Return every record below exactly as given.

[Collected data]
☆ ☆ ☆ ☆

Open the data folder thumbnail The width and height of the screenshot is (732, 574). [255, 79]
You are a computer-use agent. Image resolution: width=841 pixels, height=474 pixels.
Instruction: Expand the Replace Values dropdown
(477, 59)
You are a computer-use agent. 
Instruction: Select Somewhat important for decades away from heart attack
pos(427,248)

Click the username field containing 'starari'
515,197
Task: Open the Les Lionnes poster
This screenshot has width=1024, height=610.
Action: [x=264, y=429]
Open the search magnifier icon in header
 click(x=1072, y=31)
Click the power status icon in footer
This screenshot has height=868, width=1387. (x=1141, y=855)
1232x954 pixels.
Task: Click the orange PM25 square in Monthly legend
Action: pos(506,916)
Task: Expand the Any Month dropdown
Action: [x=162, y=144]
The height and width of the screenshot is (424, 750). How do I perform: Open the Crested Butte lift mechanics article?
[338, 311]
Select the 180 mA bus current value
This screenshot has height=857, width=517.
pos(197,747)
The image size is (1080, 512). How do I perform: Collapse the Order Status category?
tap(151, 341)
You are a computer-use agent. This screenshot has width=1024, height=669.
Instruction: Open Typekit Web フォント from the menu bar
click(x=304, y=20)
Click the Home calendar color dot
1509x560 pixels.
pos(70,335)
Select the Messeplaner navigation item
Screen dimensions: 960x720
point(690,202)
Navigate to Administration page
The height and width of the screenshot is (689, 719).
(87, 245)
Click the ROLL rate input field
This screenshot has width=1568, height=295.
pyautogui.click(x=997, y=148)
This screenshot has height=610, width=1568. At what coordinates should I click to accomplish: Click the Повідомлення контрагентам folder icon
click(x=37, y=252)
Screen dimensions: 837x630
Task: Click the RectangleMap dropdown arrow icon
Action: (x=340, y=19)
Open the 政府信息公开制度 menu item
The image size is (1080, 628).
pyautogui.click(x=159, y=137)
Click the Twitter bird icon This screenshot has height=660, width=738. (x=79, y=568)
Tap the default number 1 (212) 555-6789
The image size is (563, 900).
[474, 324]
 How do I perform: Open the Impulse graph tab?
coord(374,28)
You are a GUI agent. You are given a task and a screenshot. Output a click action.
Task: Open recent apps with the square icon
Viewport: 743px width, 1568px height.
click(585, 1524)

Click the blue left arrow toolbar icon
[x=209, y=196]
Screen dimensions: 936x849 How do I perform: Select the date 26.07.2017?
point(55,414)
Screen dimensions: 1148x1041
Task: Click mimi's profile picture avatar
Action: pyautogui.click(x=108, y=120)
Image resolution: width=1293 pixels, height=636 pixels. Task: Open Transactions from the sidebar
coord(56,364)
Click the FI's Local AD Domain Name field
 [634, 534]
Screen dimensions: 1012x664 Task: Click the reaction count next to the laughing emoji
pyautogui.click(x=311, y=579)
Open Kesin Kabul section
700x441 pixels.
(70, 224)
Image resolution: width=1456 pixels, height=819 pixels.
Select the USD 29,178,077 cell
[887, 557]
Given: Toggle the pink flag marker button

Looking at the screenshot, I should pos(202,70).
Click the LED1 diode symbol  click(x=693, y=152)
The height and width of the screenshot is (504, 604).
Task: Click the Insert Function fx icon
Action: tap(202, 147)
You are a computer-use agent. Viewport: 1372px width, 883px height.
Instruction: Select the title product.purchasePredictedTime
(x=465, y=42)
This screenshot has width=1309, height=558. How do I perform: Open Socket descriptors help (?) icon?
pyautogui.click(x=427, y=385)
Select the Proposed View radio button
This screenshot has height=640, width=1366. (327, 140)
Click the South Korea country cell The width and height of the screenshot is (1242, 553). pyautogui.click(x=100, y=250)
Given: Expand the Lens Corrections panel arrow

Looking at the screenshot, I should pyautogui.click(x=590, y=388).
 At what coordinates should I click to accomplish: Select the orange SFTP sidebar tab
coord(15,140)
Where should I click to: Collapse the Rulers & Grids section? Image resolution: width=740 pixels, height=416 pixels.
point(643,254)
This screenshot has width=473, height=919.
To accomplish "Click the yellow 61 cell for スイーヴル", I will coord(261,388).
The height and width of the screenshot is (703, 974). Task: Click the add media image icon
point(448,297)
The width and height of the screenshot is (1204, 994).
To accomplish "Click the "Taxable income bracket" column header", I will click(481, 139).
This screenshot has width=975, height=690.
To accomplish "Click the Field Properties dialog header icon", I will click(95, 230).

☆ ☆ ☆ ☆

Answer section:
Open the data folder thumbnail The width and height of the screenshot is (732, 574). [255, 79]
You are a computer-use agent. Image resolution: width=841 pixels, height=474 pixels.
Instruction: Expand the Replace Values dropdown
(477, 59)
You are a computer-use agent. 
Instruction: Select Somewhat important for decades away from heart attack
pos(427,248)

Click the username field containing 'starari'
515,197
Task: Open the Les Lionnes poster
This screenshot has width=1024, height=610.
Action: [x=264, y=429]
Open the search magnifier icon in header
 click(x=1072, y=31)
Click the power status icon in footer
This screenshot has height=868, width=1387. (x=1141, y=855)
1232x954 pixels.
Task: Click the orange PM25 square in Monthly legend
Action: pos(506,916)
Task: Expand the Any Month dropdown
Action: [x=162, y=144]
The height and width of the screenshot is (424, 750). How do I perform: Open the Crested Butte lift mechanics article?
[338, 311]
Select the 180 mA bus current value
This screenshot has height=857, width=517.
pos(197,747)
The image size is (1080, 512). How do I perform: Collapse the Order Status category?
tap(151, 341)
You are a computer-use agent. This screenshot has width=1024, height=669.
Instruction: Open Typekit Web フォント from the menu bar
click(x=304, y=20)
Click the Home calendar color dot
1509x560 pixels.
pos(70,335)
Select the Messeplaner navigation item
Screen dimensions: 960x720
point(690,202)
Navigate to Administration page
The height and width of the screenshot is (689, 719).
(87, 245)
Click the ROLL rate input field
This screenshot has width=1568, height=295.
pyautogui.click(x=997, y=148)
This screenshot has height=610, width=1568. At what coordinates should I click to accomplish: Click the Повідомлення контрагентам folder icon
click(x=37, y=252)
Screen dimensions: 837x630
Task: Click the RectangleMap dropdown arrow icon
Action: (x=340, y=19)
Open the 政府信息公开制度 menu item
The image size is (1080, 628).
pyautogui.click(x=159, y=137)
Click the Twitter bird icon This screenshot has height=660, width=738. (x=79, y=568)
Tap the default number 1 (212) 555-6789
The image size is (563, 900).
[474, 324]
 How do I perform: Open the Impulse graph tab?
coord(374,28)
You are a GUI agent. You are given a task and a screenshot. Output a click action.
Task: Open recent apps with the square icon
Viewport: 743px width, 1568px height.
click(585, 1524)

Click the blue left arrow toolbar icon
[x=209, y=196]
Screen dimensions: 936x849 How do I perform: Select the date 26.07.2017?
point(55,414)
Screen dimensions: 1148x1041
Task: Click mimi's profile picture avatar
Action: pyautogui.click(x=108, y=120)
Image resolution: width=1293 pixels, height=636 pixels. Task: Open Transactions from the sidebar
coord(56,364)
Click the FI's Local AD Domain Name field
 [634, 534]
Screen dimensions: 1012x664 Task: Click the reaction count next to the laughing emoji
pyautogui.click(x=311, y=579)
Open Kesin Kabul section
700x441 pixels.
(70, 224)
Image resolution: width=1456 pixels, height=819 pixels.
Select the USD 29,178,077 cell
[887, 557]
Given: Toggle the pink flag marker button

Looking at the screenshot, I should pos(202,70).
Click the LED1 diode symbol  click(x=693, y=152)
The height and width of the screenshot is (504, 604).
Task: Click the Insert Function fx icon
Action: tap(202, 147)
You are a computer-use agent. Viewport: 1372px width, 883px height.
Instruction: Select the title product.purchasePredictedTime
(x=465, y=42)
This screenshot has width=1309, height=558. How do I perform: Open Socket descriptors help (?) icon?
pyautogui.click(x=427, y=385)
Select the Proposed View radio button
This screenshot has height=640, width=1366. (327, 140)
Click the South Korea country cell The width and height of the screenshot is (1242, 553). pyautogui.click(x=100, y=250)
Given: Expand the Lens Corrections panel arrow

Looking at the screenshot, I should pyautogui.click(x=590, y=388).
 At what coordinates should I click to accomplish: Select the orange SFTP sidebar tab
coord(15,140)
Where should I click to: Collapse the Rulers & Grids section? Image resolution: width=740 pixels, height=416 pixels.
point(643,254)
This screenshot has width=473, height=919.
To accomplish "Click the yellow 61 cell for スイーヴル", I will coord(261,388).
The height and width of the screenshot is (703, 974). Task: Click the add media image icon
point(448,297)
The width and height of the screenshot is (1204, 994).
To accomplish "Click the "Taxable income bracket" column header", I will click(481, 139).
This screenshot has width=975, height=690.
To accomplish "Click the Field Properties dialog header icon", I will click(95, 230).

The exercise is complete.